[ZODB-Dev] Changing the pickle protocol?

Sun May 23 14:12:50 EDT 2010

On Sun, May 23, 2010 at 5:45 PM, Jim Fulton <jim at zope.com> wrote:
> On Sat, May 22, 2010 at 12:30 PM, Hanno Schlichting <hanno at hannosch.eu> wrote:
>> - The code to make the protocol configurable on all levels (storage,
>> index, persistent cache, ...) is large and ugly,
>
> I'm puzzled.  Why were changes so extensive?  All existing code
> should be able to read protocol 2 pickles.  I would have expected a change
> in ZODB.serialiize.ObjectWriter only. Can you explain why more extensive
> changes were necessary?

They weren't really necessary. I just made the protocol for all the
different things configurable. So a ZEO client could use a different
protocol than the storage. And the protocol for the ZEO client would
influence the persistent cache and the index for that cache and so on.
In total there's 17 different cPickle.Pickler objects, which all need
to figure out the protocol to use in some way and are currently
hardcoded to either protocol 0 or 1.

This was motivated by making it easy to test the different protocols
against each other in one codebase. If I were to do this for real, I
wouldn't make the protocol configurable at all or only at the storage
level.

>> - Protocol 2 is only more efficient at dealing with boolean values,
>> small tuples and longs - all infrequent in my type of data
>
> Hm, interesting.  I wasn't aware of those benefits.

This is the full list of new opcodes in protocol 2:

/* Protocol 2. */
#define PROTO    '\x80' /* identify pickle protocol */
#define NEWOBJ   '\x81' /* build object by applying cls.__new__ to argtuple */
#define EXT1     '\x82' /* push object from extension registry; 1-byte index */
#define EXT2     '\x83' /* ditto, but 2-byte index */
#define EXT4     '\x84' /* ditto, but 4-byte index */
#define TUPLE1   '\x85' /* build 1-tuple from stack top */
#define TUPLE2   '\x86' /* build 2-tuple from two topmost stack items */
#define TUPLE3   '\x87' /* build 3-tuple from three topmost stack items */
#define NEWTRUE  '\x88' /* push True */
#define NEWFALSE '\x89' /* push False */
#define LONG1    '\x8a' /* push long from < 256 bytes */
#define LONG4    '\x8b' /* push really big long */

The most interesting is probably longs, quoting the PEP (and confirmed
in the code):

Pickling and unpickling Python longs takes time quadratic in the
number of digits, in protocols 0 and 1. Under protocol 2, new opcodes
support linear-time pickling and unpickling of longs.

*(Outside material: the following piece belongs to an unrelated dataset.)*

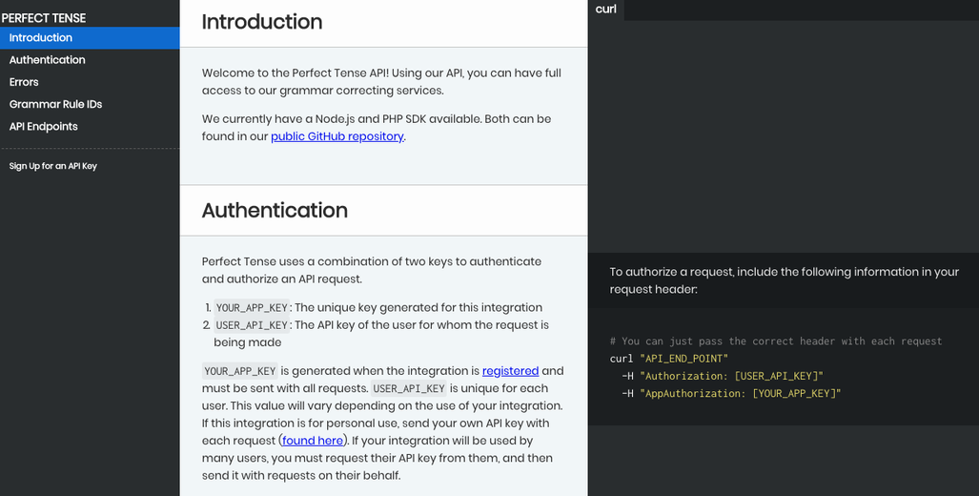Click the found here link
The width and height of the screenshot is (979, 496).
point(312,441)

Basically before protocol 2, the repr() is used and afterwards there's
a dedicated opcode representation.

But none of this is particularly exciting. I expect that protocol 3 as
used in Python 3 for unicode/bytes representation is going to be much
more interesting. But that's a whole different story. It might get
easier if we'd centralize the cPickle.Pickler creation in some helper
function, so it could be updated in one place, instead of the 17
current ones. But that's all nice-to-have.

Hanno